Page 65 of Dangerous Exile

The dowager gasped a breath, shuddered, and then retreated for a moment back into the carriage before poking her head in front of the window again, her look searching Talen’s face. “Conner? Little Conner? No. Impossible. It cannot be.” Her dark brown eyes looked haunted.

Talen stared at her, his jaw solidly in place. Silent.

Everything in Ness clenched, and she couldn’t look away from Talen, trying to discern what he was thinking.

The silence stretched onward, the dowager and Ness staring at Talen. Talen sitting stoically atop his horse, not moving, not acknowledging the dowager’s words.

Ness gave a tiny cough. “It is him. Conner. I recognized him and brought him here. It is him, but he doesn’t remember that time.”

“Doesn’t remember that time?” The dowager finally swung her look to Ness and her nose flipped up as she scrutinized Ness from head to toe. A vacant smile pasted the edges of her lips to her cheeks. “You, Mrs. Docherty, you are…forgive me, but my memory fades me…you’ve been here before?” Her head shook with a long blink, her turban hitting the upper part of the window. “Are youBaron Gundall’sgirl? I thought she married into the Whetland family?”

“I did. I am Nessia. But I am a widow now.”

“Nessia—ahh—you are? Did you marry the eldest or the youngest grandson of Lord Whetland?”

“The youngest.
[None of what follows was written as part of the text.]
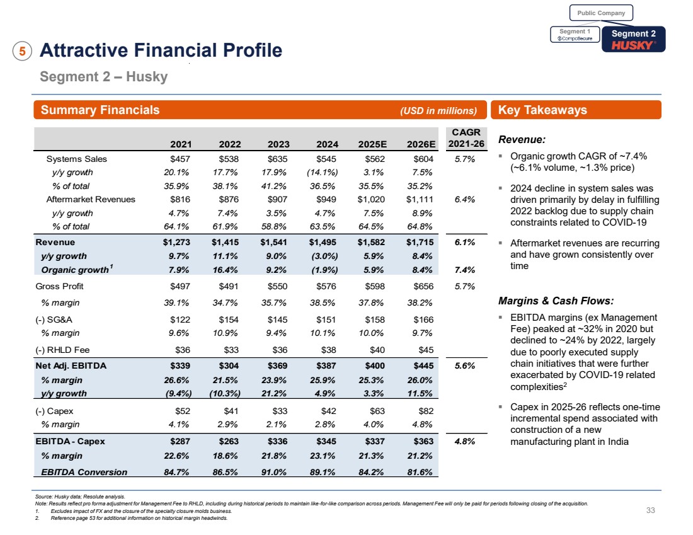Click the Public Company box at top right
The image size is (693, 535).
[601, 13]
Gilroy.”

“I am sorry to hear that, dear.” Her finger flicked out to point at Ness’s left arm resting in her lap. “Your arm looks to be in pain.”

Ness looked down with a shrug. “It is mostly healed now, it doesn’t pain at all.”

“Good, good, good,” the dowager whispered slowly, mostly to herself in what looked like an attempt to purchase a modicum of time to gain her equilibrium.

She exhaled a long breath, her look swiveling to Talen. “Forgive me for my bluntness on this matter, but you, lad…you don’t remember? You don’t remember who you are? How can that be?”

Talen lifted his shoulders. “I am attempting to piece together that answer for myself as well. Mrs. Docherty has been kind enough to show me this place in attempt to spur some memories forth.”

The dowager nodded. “Of course, of course. Such a kindness. But you, you both must come up to the main house and sit with me. This isn’t proper, a conversation like this out in the open in the drive.”

Talen shook his head. “We didn’t intend to interrupt your plans, as you were clearly on your way out.”

She flicked her hand in the air. “Nonsense. I was about to do a round of calls, but that can wait. We weren’t going to get far anyway, if the mud on your horses is any indication of the roads. This is far more important. You will follow me up to the house.” Her head turned toward the front of the carriage. “Turn us around, Mr. Leopold. Straight to the house.”

“Yes, mi’lady.”

The driver nodded toward Talen and Ness before sending the horses down to the base of the drive where he could turn the carriage about in a wide swath of gravel. Within minutes, the carriage passed them on the way back up to the main house.

Ness glanced to Talen. “Are you ready for this?”

He looked at her, a steely glint in his pale blue eyes. “Why do I think my answer should be no?”

Her lips pulled back in a smile that didn’t quite make it into a smile. The whirlwind whipping around in her belly reflected the exact thing in his eyes.

She wasn’t sure either of them was ready for this. But there was no turning back now. “I am here with you, no matter what.”

He gave her the slightest nod.

She inclined her head toward the manor house, nudging her horse into motion.

Onward.

{ Chapter 23 }

Talen stared at the teacup in Ness’s hand.

She’d taken it to be polite, of course, but her hand had hung there, in the air, halfway to her mouth for the last ten minutes as the dowager countess bustled about the drawing room doing what, he couldn’t quite place.

Closing doors. Rifling through drawers. Pulling out papers. Disappearing into an adjacent room for a moment, then returning with what looked to be a frame under a white cloth that she leaned against the wall beside the side door of the room. Scurrying out into the main hallway, her steps echoing down the corridor only to return minutes later, a flush spotting her wrinkled neck.